The Grand Alliance : The United States & The United Kingdom
Britain's relationship with the United States of America was born amid misplaced assumptions on the part of the UK Parliament with the Monarch George III on the fast changing ethos of established thriving economies of the thirteen Colonies on the north eastern seaboard of America. Fundamental flaws of presumption by the Mother Country over citizens thousands of miles distant and attainable only by fraught sea journeys under sail - led inexorably to a bitter extended war which ultimately saw the British Army surrender to the Continental Army raised by the newly constituted States and led by General Washington at Yorktown. Aided by a French naval blockade, Britain bowed to the cause of independence which swept through the thirteen former colonies following protracted exchanges and missteps in London by Ministers who badly miscalculated both the mood of Colonists and the enormity of putting down what quickly became a revolution following military encounters at Lexington and Concord in Massachusetts.
A further war between Britain and the new nation emerged in 1812 with British troops burning down the 'new' White House in the emergent capital of the United States. Despite these ill omens the overbearing influence of trade and commerce (sounds familiar?) brought about a balance of respect between the two countries - both grappling with a fast changing world and their respective roles and influence. The US Civil War saw Britain sympathetic to the cause of the Confederacy; due in part to valued importation of cotton to mills in Lancashire; but deft political judgements this time kept the UK free from formally taking sides in what became a bloody struggle between the States.
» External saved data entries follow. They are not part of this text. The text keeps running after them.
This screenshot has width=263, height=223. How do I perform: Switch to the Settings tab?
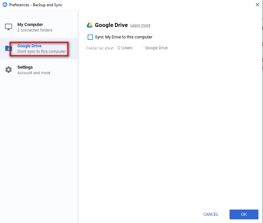coord(25,67)
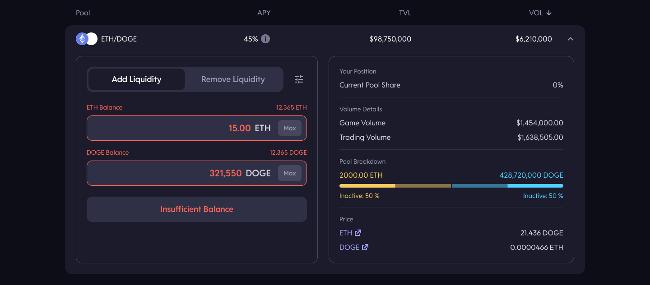Open the DOGE price external link icon
The width and height of the screenshot is (650, 285).
(365, 247)
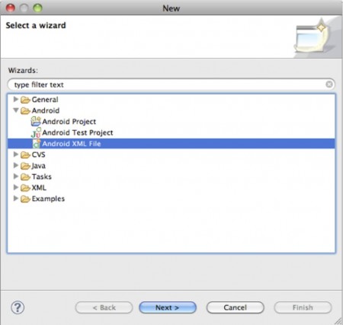Image resolution: width=343 pixels, height=325 pixels.
Task: Select Android Test Project entry
Action: coord(78,132)
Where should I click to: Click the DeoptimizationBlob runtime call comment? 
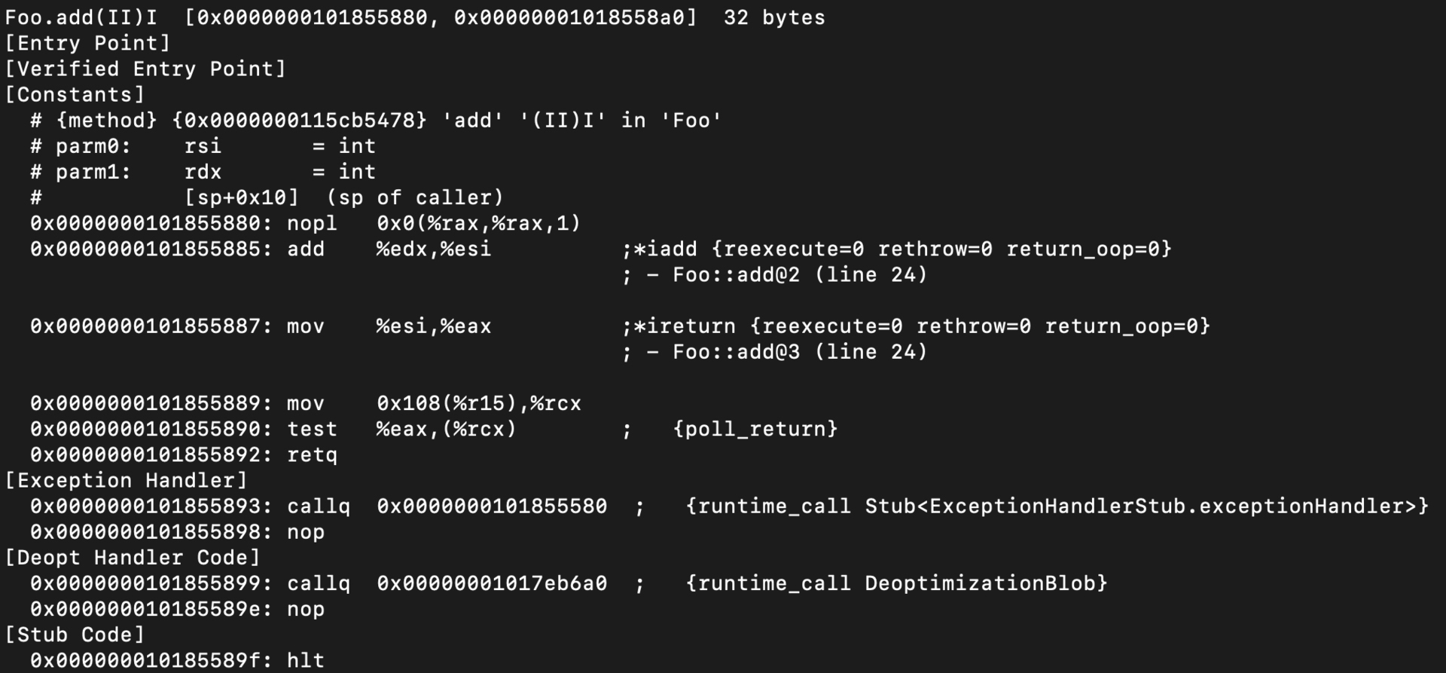pyautogui.click(x=896, y=583)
It was during the Great War of 1914 - 1919 when American sympathies torn between isolationism from European conflicts and doubts over the cause of the German Empire and its allies - would come down firmly on the side of Britain and France. In a small twist of fate the very first American troops to land in the UK in 1917 would be sent to Blackpool. Here the large military hospital at Squires Gate with its extensive knowledge of battlefield wounds would transfer hospitalisation care and surgery skills to the US Army Medical Corps. The Corps was sent across the Atlantic in advance of the first battles in France where the large US expeditionary force under General Pershing entered into the conflict with Imperial Germany. The superior forces provided from America then tilted the endgame in 1918.
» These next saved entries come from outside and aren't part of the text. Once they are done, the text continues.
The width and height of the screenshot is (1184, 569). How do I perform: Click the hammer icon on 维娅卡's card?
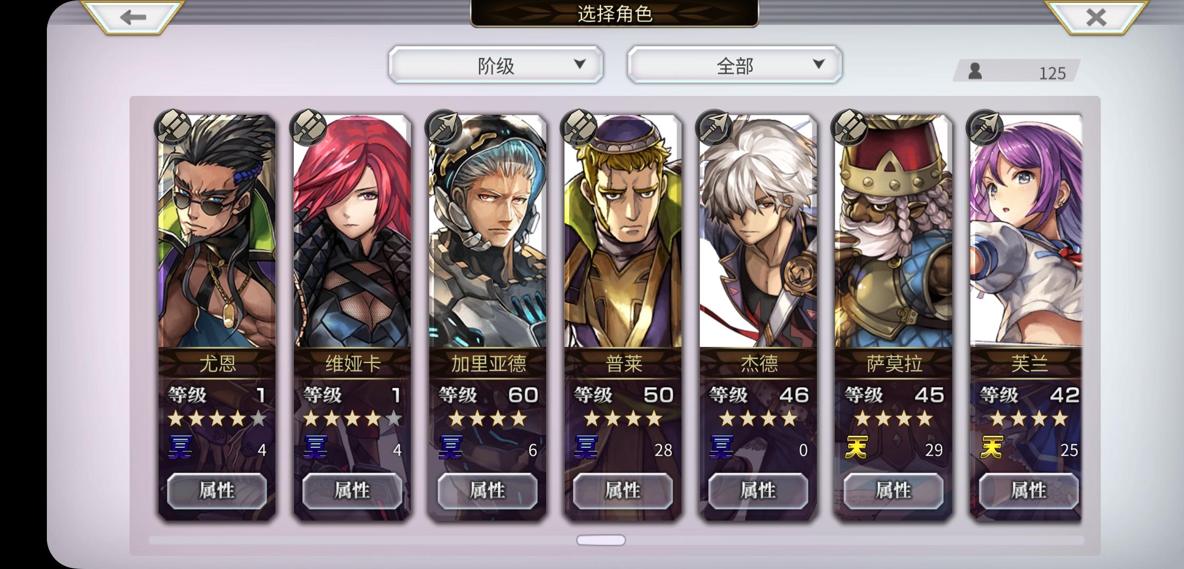[308, 127]
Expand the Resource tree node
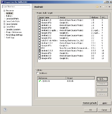This screenshot has width=112, height=114. pyautogui.click(x=4, y=11)
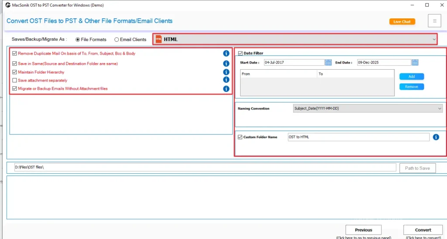
Task: Click info icon for Save in Same option
Action: pos(226,63)
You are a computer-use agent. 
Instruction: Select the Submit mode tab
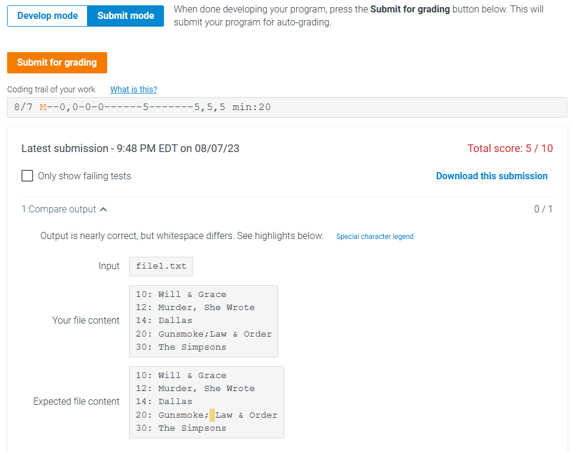pyautogui.click(x=125, y=16)
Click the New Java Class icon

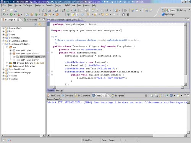click(x=36, y=14)
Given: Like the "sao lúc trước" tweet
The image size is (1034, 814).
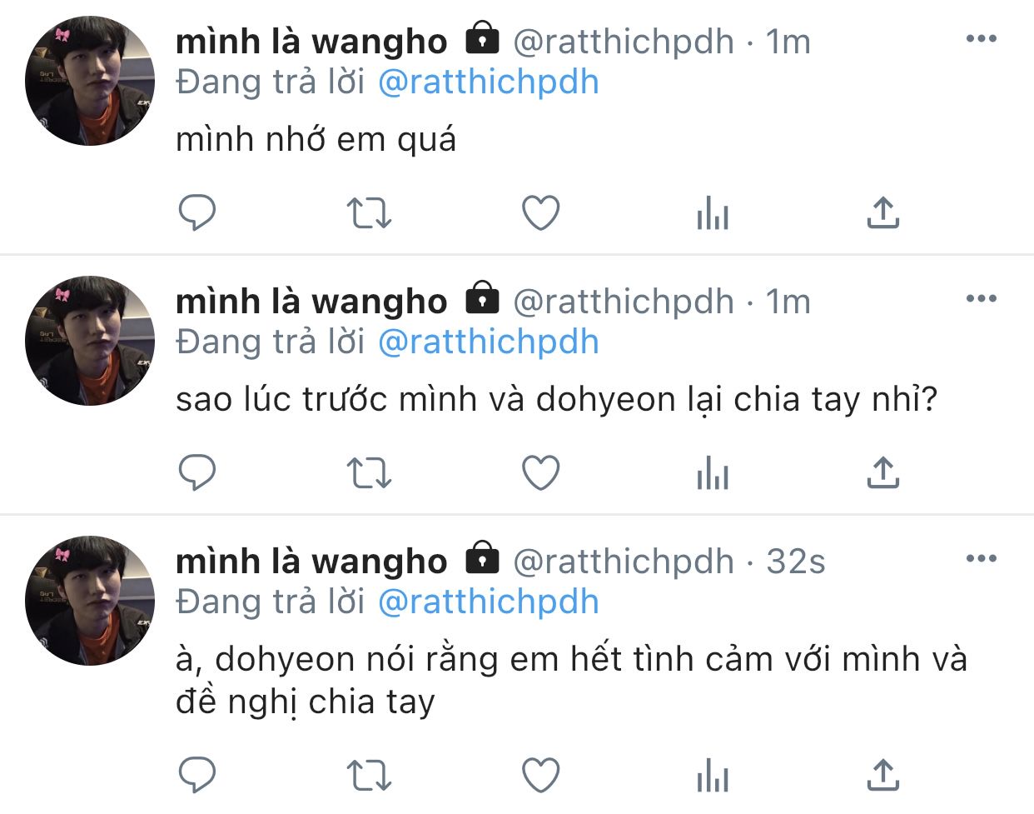Looking at the screenshot, I should point(540,472).
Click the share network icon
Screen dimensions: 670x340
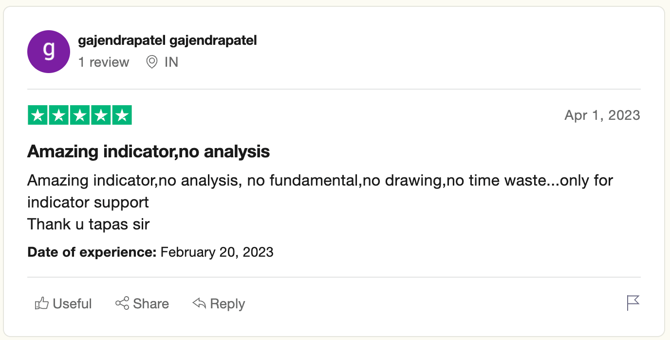pos(122,303)
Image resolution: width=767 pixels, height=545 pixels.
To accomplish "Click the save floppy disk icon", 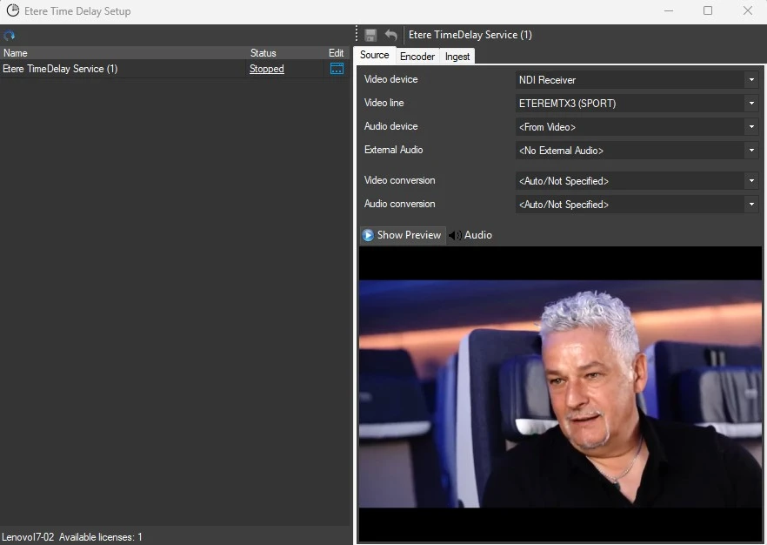I will pyautogui.click(x=370, y=35).
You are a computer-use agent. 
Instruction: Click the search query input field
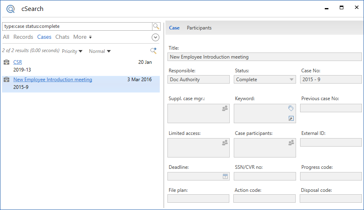click(x=77, y=26)
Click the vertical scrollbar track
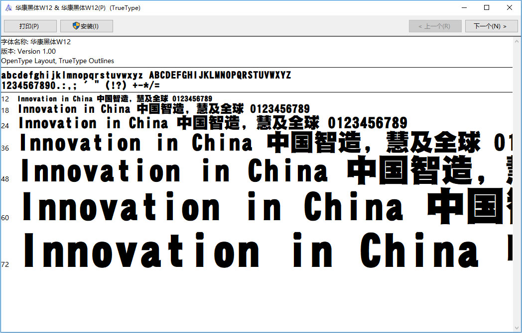The height and width of the screenshot is (333, 522). point(517,184)
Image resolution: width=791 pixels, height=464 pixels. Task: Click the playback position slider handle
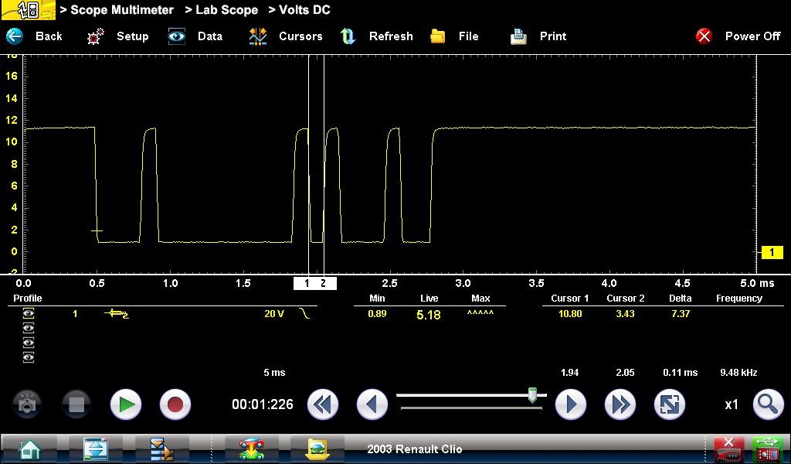click(532, 396)
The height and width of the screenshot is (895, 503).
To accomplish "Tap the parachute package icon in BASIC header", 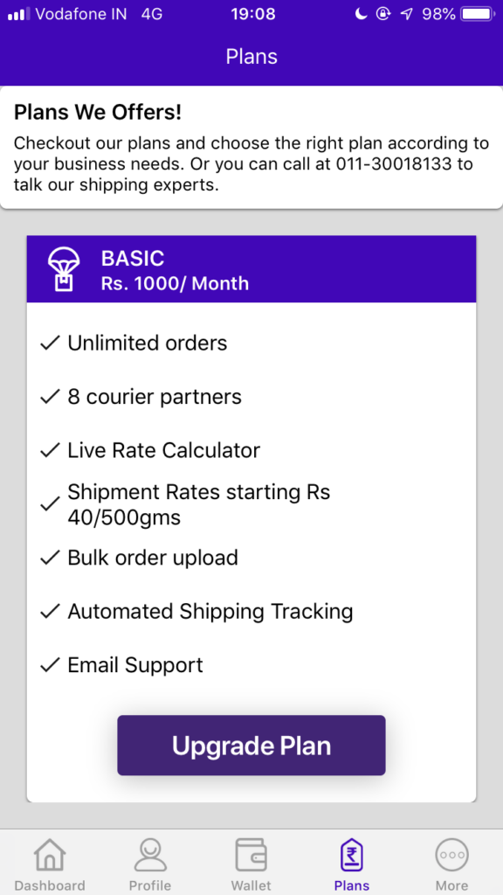I will pyautogui.click(x=64, y=270).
Blackpool 1917 - the first American military contingent in Britain shown for the press on parade and drilling on the beach.
Yet a further war (with a newly energised Germany) brought American power firmly on the side of the Allies following the attack on Pearl Harbour by the Empire of Japan and declaration of war by Nazi Germany on the US. The 'Arsenal of Democracy' swung into action with American industry quickly turned on to a war footing. The end never in doubt from that point. On 6th June 1944 Allied troops landed on the beaches of Normandy to shed lives in defence of freedom all the way to meeting with the Red Army at Torgau in central Germany in April 1945. Graves abound in France, Belgium, The Netherlands, Germany and Britain marking the sacrifice of service men and women from over the Atlantic, conjoined with brethren from Britain, Ireland, Australia, New Zealand, South Africa, India and the diverse places on the globe showing alliegance to a common cause - democracy and respect for human rights.
So to this week and the State Visit of President Trump and leaders of his Administration to the UK - cementing further a continually unfurling pageant of shared belief and mutual support between two nations. All in spite of inevitable differences in policy on an ever widening range of issues. But the fundamentals between this President and the UK's popularly affirmed aims of freeing itself from rigid protocols under the hybrid construct known as the 'European Union' with its unelected Commissars holding sway in Brussels over the lives and future of hundreds of millions of individuals.
Our cause in this regard is clearly recognised in Washington DC - crystal clear. The surges of change in the fabric of Westminster politics now overtaking the sustained political order that served this country (fairly) well in a postwar era - are lapping at all of our doorsteps. There can be no retreat to outdated mantra of Conservative and Labour Parties - braying on our television screens day in day out. Our political class are having to scramble to sustain belief in their respective cause (ie power). Their shelf life has expired.
In retrospect 2019 will be seen as the breaking of the mould of this country's charming reliance on 600+ individuals placing their respective posteriors on green benches which we are now all to familiar with through the endless tussles over shall we shan't we leave the EU debates. The national mandate was given three years ago in a popular referendum with a majority voting for Freedom from the European Union and sundering of links with that body. The reluctance of the minority in accepting this outcome has become a national tragedy of global proportions. The world watches on in disbelief at the antics of a Parliamentary body faced with the ultimate challenge to its authority - voters using the ballot box.
Our oldest and strongest ally is here to remind us of the need to assert strength and leadership when confronted with doubt and vacillation. Playing safe with the familiar being the easiest option for many desirous of continuity. It requires determined thoughtful and sincere minds to overcome the drip drip diet of sensational media keen to sell product by any means.
Brexit has become tainted by the vacillation of many political figures and the cold opportunistic avarice of parties circling what has become an ailing corpse in Westminster - the body politic. The times they are changing.